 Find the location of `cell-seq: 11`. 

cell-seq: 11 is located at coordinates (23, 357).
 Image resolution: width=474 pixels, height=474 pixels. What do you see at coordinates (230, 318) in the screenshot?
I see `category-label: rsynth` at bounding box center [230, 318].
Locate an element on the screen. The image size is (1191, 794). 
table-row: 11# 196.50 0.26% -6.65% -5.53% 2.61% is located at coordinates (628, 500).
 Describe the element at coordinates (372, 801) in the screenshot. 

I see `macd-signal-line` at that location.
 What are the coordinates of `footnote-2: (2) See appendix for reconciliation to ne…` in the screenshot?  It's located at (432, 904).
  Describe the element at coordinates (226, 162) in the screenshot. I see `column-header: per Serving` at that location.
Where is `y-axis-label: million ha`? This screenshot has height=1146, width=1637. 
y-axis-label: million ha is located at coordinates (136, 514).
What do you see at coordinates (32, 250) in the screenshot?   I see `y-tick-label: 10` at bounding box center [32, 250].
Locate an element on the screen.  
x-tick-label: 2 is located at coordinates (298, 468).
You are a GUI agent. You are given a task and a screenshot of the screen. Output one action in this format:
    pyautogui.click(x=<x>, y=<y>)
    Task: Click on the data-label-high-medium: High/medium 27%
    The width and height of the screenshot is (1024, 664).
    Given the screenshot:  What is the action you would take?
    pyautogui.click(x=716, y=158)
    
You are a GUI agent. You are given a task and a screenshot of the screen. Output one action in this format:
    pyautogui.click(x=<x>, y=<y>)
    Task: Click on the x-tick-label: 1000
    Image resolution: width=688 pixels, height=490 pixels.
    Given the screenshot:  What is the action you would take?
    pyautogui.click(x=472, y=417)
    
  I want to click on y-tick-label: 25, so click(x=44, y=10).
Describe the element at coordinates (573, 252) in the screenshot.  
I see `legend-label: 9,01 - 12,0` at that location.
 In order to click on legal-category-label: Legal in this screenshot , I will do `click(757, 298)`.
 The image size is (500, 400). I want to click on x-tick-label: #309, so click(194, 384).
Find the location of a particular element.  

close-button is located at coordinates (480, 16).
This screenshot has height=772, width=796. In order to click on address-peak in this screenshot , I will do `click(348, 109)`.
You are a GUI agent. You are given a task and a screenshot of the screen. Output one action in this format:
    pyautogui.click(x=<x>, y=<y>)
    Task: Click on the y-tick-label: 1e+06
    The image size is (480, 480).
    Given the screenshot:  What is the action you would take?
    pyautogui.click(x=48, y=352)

· · ·

▸ **Task brief**: Put the lines above into a Markdown table with two columns, "Number" and "Line," one numbered row per line, and leave out any blank lines.

▸ **Response to this exercise**:
| Number | Line |
|---|---|
| 1 |  Find the location of `cell-seq: 11`.  |
| 2 | cell-seq: 11 is located at coordinates (23, 357). |
| 3 |  Image resolution: width=474 pixels, height=474 pixels. What do you see at coordinates (230, 318) in the screenshot? |
| 4 | I see `category-label: rsynth` at bounding box center [230, 318]. |
| 5 | Locate an element on the screen. The image size is (1191, 794).  |
| 6 | table-row: 11# 196.50 0.26% -6.65% -5.53% 2.61% is located at coordinates (628, 500). |
| 7 |  Describe the element at coordinates (372, 801) in the screenshot.  |
| 8 | I see `macd-signal-line` at that location. |
| 9 |  What are the coordinates of `footnote-2: (2) See appendix for reconciliation to ne…` in the screenshot?  It's located at (432, 904). |
| 10 |   Describe the element at coordinates (226, 162) in the screenshot. I see `column-header: per Serving` at that location. |
| 11 | Where is `y-axis-label: million ha`? This screenshot has height=1146, width=1637.  |
| 12 | y-axis-label: million ha is located at coordinates (136, 514). |
| 13 | What do you see at coordinates (32, 250) in the screenshot?   I see `y-tick-label: 10` at bounding box center [32, 250]. |
| 14 | Locate an element on the screen.   |
| 15 | x-tick-label: 2 is located at coordinates (298, 468). |
| 16 | You are a GUI agent. You are given a task and a screenshot of the screen. Output one action in this format: |
| 17 |     pyautogui.click(x=<x>, y=<y>) |
| 18 |     Task: Click on the data-label-high-medium: High/medium 27% |
| 19 |     The width and height of the screenshot is (1024, 664). |
| 20 |     Given the screenshot:  What is the action you would take? |
| 21 |     pyautogui.click(x=716, y=158) |
| 22 | You are a GUI agent. You are given a task and a screenshot of the screen. Output one action in this format: |
| 23 |     pyautogui.click(x=<x>, y=<y>) |
| 24 |     Task: Click on the x-tick-label: 1000 |
| 25 |     Image resolution: width=688 pixels, height=490 pixels. |
| 26 |     Given the screenshot:  What is the action you would take? |
| 27 |     pyautogui.click(x=472, y=417) |
| 28 |   I want to click on y-tick-label: 25, so click(x=44, y=10). |
| 29 | Describe the element at coordinates (573, 252) in the screenshot.   |
| 30 | I see `legend-label: 9,01 - 12,0` at that location. |
| 31 |  In order to click on legal-category-label: Legal in this screenshot , I will do `click(757, 298)`. |
| 32 |  The image size is (500, 400). I want to click on x-tick-label: #309, so click(194, 384). |
| 33 | Find the location of a particular element.   |
| 34 | close-button is located at coordinates (480, 16). |
| 35 | This screenshot has height=772, width=796. In order to click on address-peak in this screenshot , I will do `click(348, 109)`. |
| 36 | You are a GUI agent. You are given a task and a screenshot of the screen. Output one action in this format: |
| 37 |     pyautogui.click(x=<x>, y=<y>) |
| 38 |     Task: Click on the y-tick-label: 1e+06 |
| 39 |     The image size is (480, 480). |
| 40 |     Given the screenshot:  What is the action you would take? |
| 41 |     pyautogui.click(x=48, y=352) |